Eigentlich ist es ja auch ein gutes Zeichen: Denn Ihr Partner redet mit Ihnen, und betrügt Sie nicht heimlich. Er vertraut sich Ihnen mit seinen geheimsten Wünschen an, zwischen Ihnen herrscht also ein hohes Maß an Offenheit, was eine gute Voraussetzung dafür ist, einen gemeinsamen Weg zu mehr sexueller Zufriedenheit zu finden. Und vielleicht sind ja auch Sie insgeheim sexneugierig und können sich mal den gemeinsamen Besuch eines Swingerclubs vorstellen oder sind tendenziell offen für andere, lustbefeuernde Praktiken.
Fazit: Die Lust ist normal, der Umgang damit individuell
Es ist nicht unbedingt ein Grund zur Panik, wenn Sie von den Fremdsexwünschen Ihres Partners erfahren. Die meisten Menschen stellen sich in Langzeitbeziehungen vor, wie es wäre, mal wieder mit einem anderen Menschen Sex zu haben. Die Frage ist, wie Sie das als Paar handeln: Reden Sie darüber oder sind die erotischen Bedürfnisse Ihres Partners tabu?
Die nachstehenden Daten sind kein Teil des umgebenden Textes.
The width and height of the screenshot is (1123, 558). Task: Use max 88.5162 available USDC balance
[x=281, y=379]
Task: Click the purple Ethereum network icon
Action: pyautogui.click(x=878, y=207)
Verurteilen Sie ihn für die unlauteren Gelüste oder verstehen Sie den Wunsch nach Abwechslung – weil er womöglich auch bei Ihnen vorhanden ist?
Tatsache ist: Die Lust auf neue Reize ist bei vielen Menschen vorhanden und nicht zwangsläufig Anzeichen dafür, dass die Beziehung kippelt. Es ist eher Ausdruck eines körperlichen Verlangens, das sich bei etlichen Langzeitpaaren irgendwann einstellt. Und da herrscht bei vielen Menschen Schweigen: Laut einer Umfrage des Dating-Portals Secret tauschen sich nur 29 Prozent der deutschen Paare darüber aus, was ihre wahren erotischen Wünsche sind. Wenn es Ihnen gelingt, dieses Schweigen zu durchbrechen, können Sie vielleicht zu mehr sexueller Zufriedenheit finden – und zwar gemeinsam.